Report all lines from the entries below in which "agent" appears.

* Data items:
◆ ◆ ◆ ◆ ◆
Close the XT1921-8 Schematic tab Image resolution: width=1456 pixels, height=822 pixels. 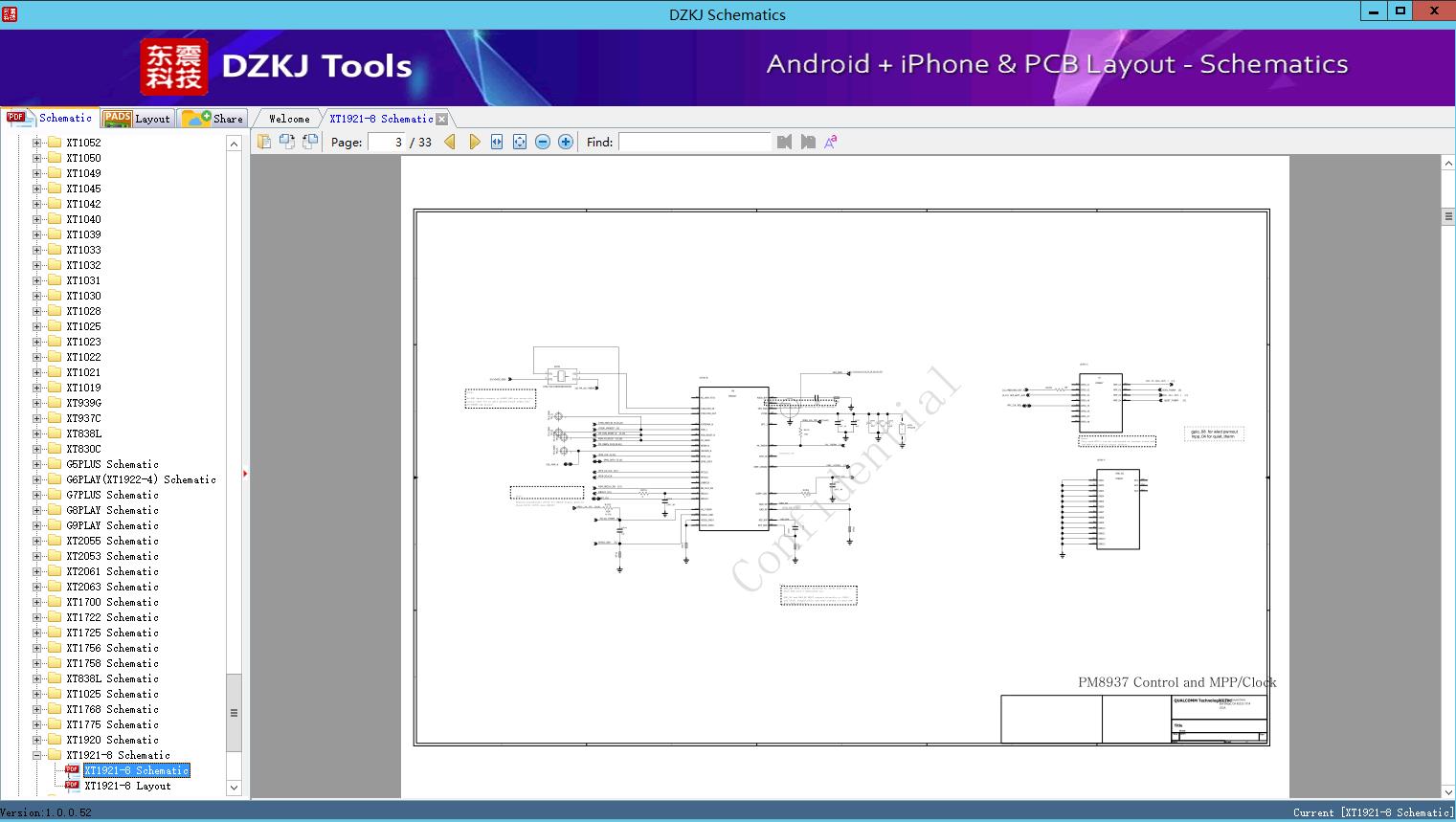pyautogui.click(x=441, y=119)
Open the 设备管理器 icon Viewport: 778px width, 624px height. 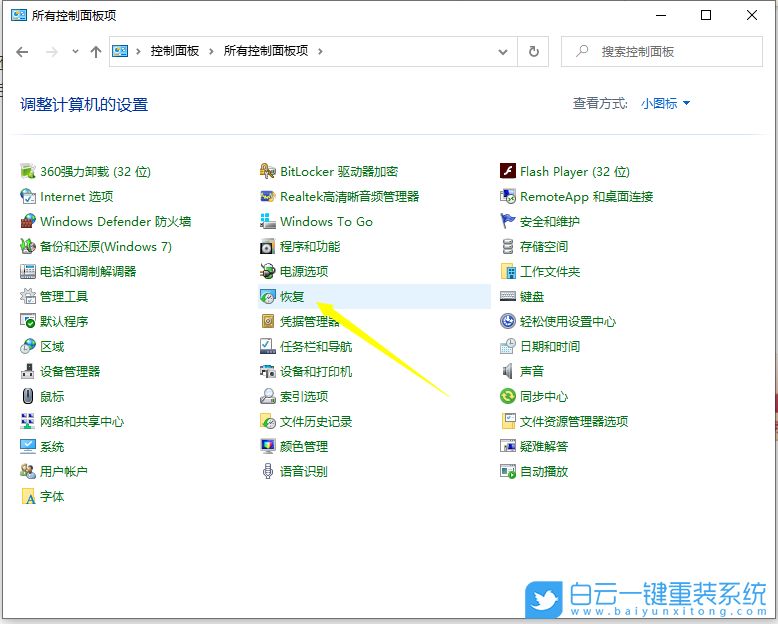pos(28,372)
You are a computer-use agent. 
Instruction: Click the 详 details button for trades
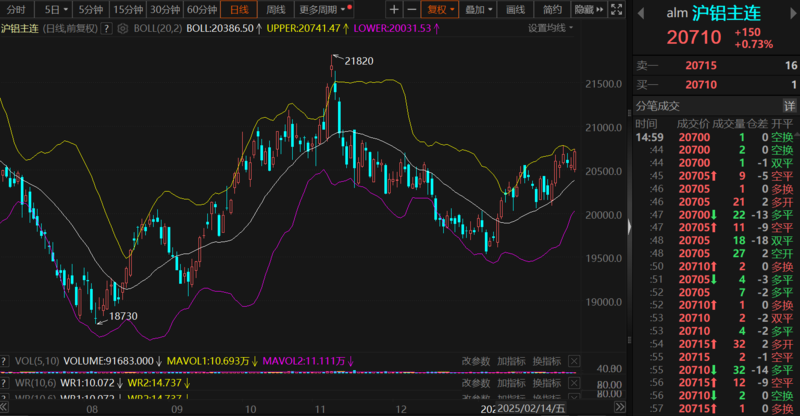(789, 106)
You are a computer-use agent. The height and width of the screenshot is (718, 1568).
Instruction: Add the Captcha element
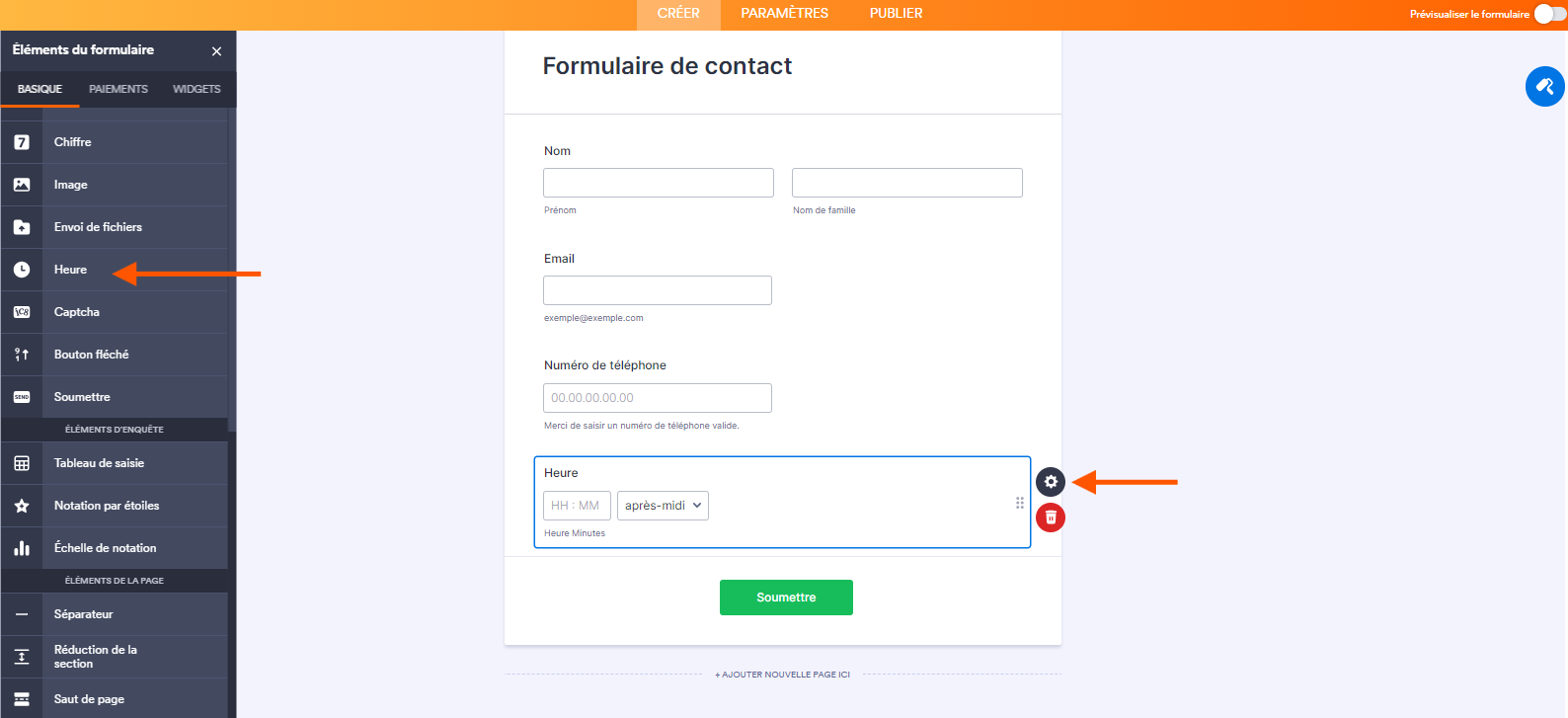tap(115, 312)
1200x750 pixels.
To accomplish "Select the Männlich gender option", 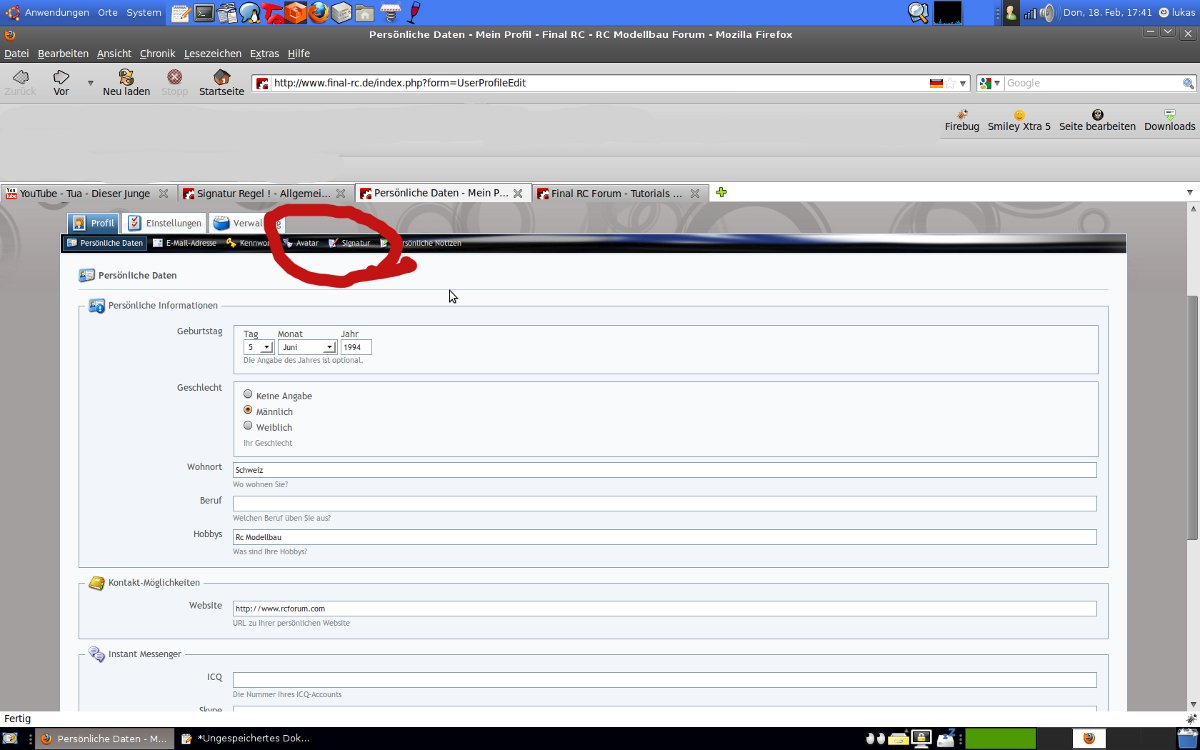I will point(248,410).
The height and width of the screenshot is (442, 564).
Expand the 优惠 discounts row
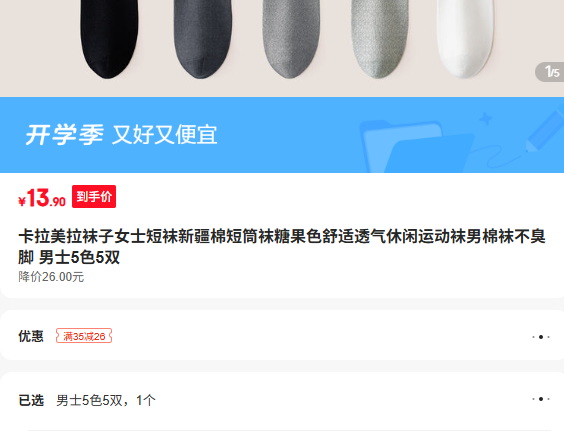point(282,335)
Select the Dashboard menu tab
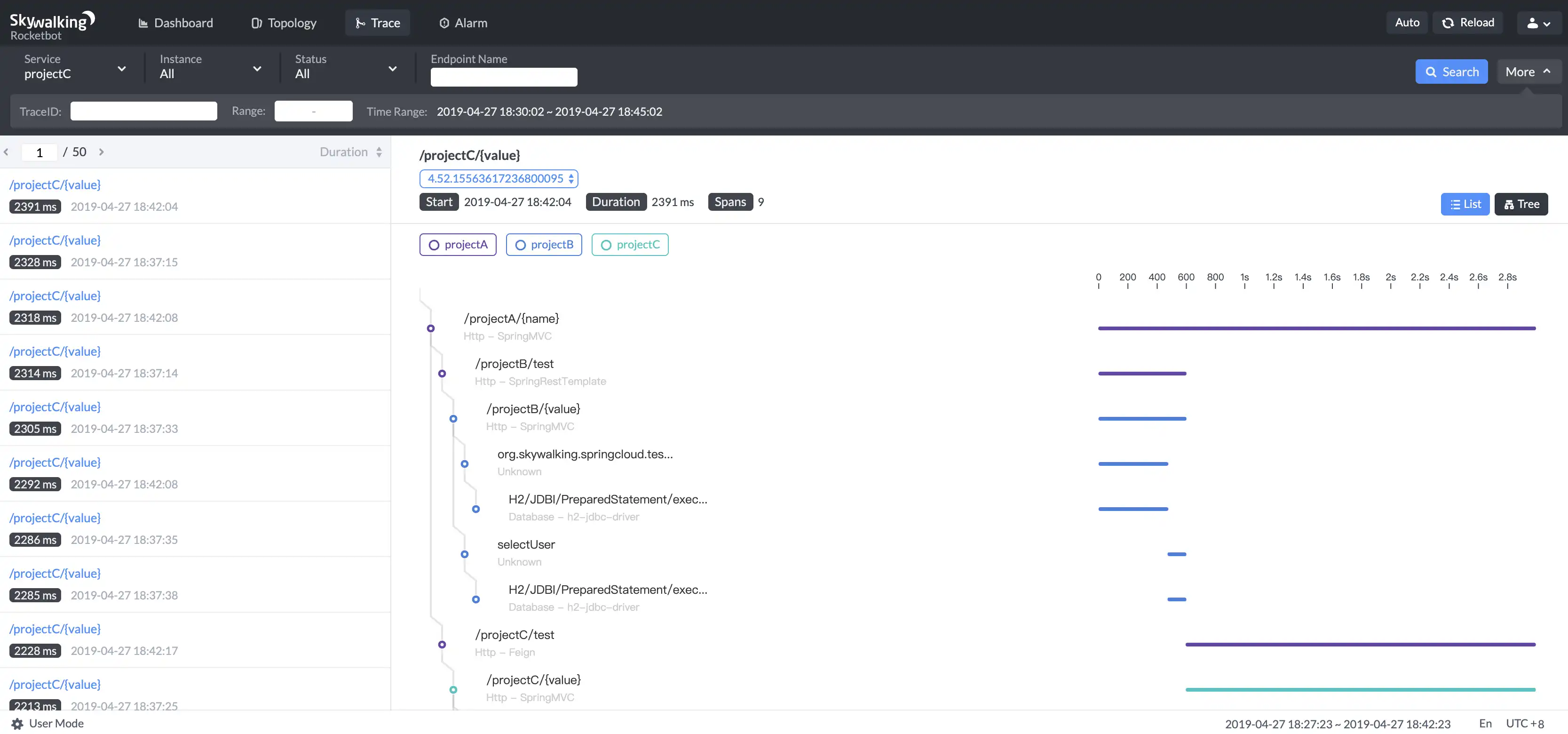This screenshot has width=1568, height=734. [183, 23]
◆ ◆ ◆ ◆ ◆
* TASK RESULT:
You are a computer-use agent. 
You are a computer-use agent. The height and width of the screenshot is (718, 1568).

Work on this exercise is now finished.